Selected extract

========================================================================

The Secret To Writing?
I get asked that, sometimes. Over e-mail. In person. By invisible leprechauns.
“What’s the secret to writing?” Or, even better, “What’s your secret?”
My secret is long-kept. It’s a brash, brassy alchemical recipe that, frankly, most writers simply cannot replicate. Its hoary, frothy reagents are direly specific, pointing the way toward forgotten and forbidden penmonkey magicks-with-a-k-and-made-plural. And yet, I’ve been sitting on this too long. This dread sorcery is burning holes in my tighty-whities. It is both chafing and chapping my nether-cheeks. It sometimes squirms as if I’ve underpants full of eels. Electric, bitey eels.
What if I die without giving away my recipe?
What will my legacy be?
How will any other writer ever be successful if I don’t transcribe these hidden truths onto a digital scroll? If I don’t light the path with the flaming torch-skulls of my fallen writer enemies, who will?
Thus I spill the secret to you here, now, today. No matter that I will be hunted for giving away such precious, preening truths. The Council shall come for me, and I shall be waiting with eyes of ink.
You can see it in the digital scroll (created with Ye Olde Fotoshoppe) above, but just in case your eyes are burned out of your head by such heretical Internet enchantments, the secret is:
Write as much as you can.

========================================================================

Collected data

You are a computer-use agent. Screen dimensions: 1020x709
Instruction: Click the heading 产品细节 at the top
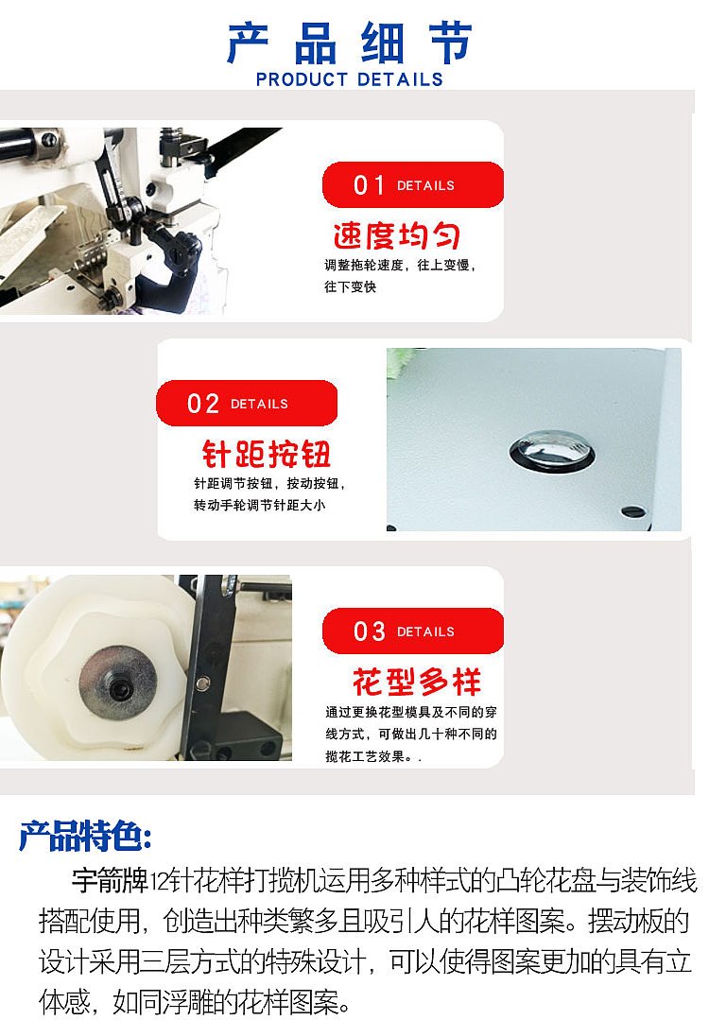click(x=350, y=43)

========================================================================

Tasks for this exercise
a - In the post on the secret to writing, condense the paragraph beginning "My secret is long-kept" into two or three sentences, keeping its main points.
b - Extend the post on the secret to writing beyond its final line, "Write as much as you can."

Per-task answers
a - My secret is old and bold, an alchemical recipe most writers can't copy, made of very specific ingredients that point to forgotten, forbidden writerly magic. I've held onto it too long, and now it torments me, chafing and squirming in my underwear like electric, biting eels.

b -
As fast as you can.
Finish your shit.
Hit your deadlines.
Try very hard not to suck.
(The magic incantation is WAFHT. Which sounds like you’re really drunk and trying to say, “What the fuck?” Or, perhaps, trying to verbalize the acronym for said phrase, WTF.)
It’s quite complex, I know! Nearly impossible to replicate. To reproduce such maddening cosmic geometry you’d have to thread the needle perfectly — calling upon dark powers in such a way that it requires the mystical dexterity necessary to tattoo an ancient sigil on the testicles of a Kodiak bear blasted on sweet Columbian nose-candy. But, I dare not contain the secret of my ways any longer.
May you keep the secret or spread it wantonly, like ringworm.
(Feel free to share that graphic. I’ve opened it on Flickr with a Creative Commons license)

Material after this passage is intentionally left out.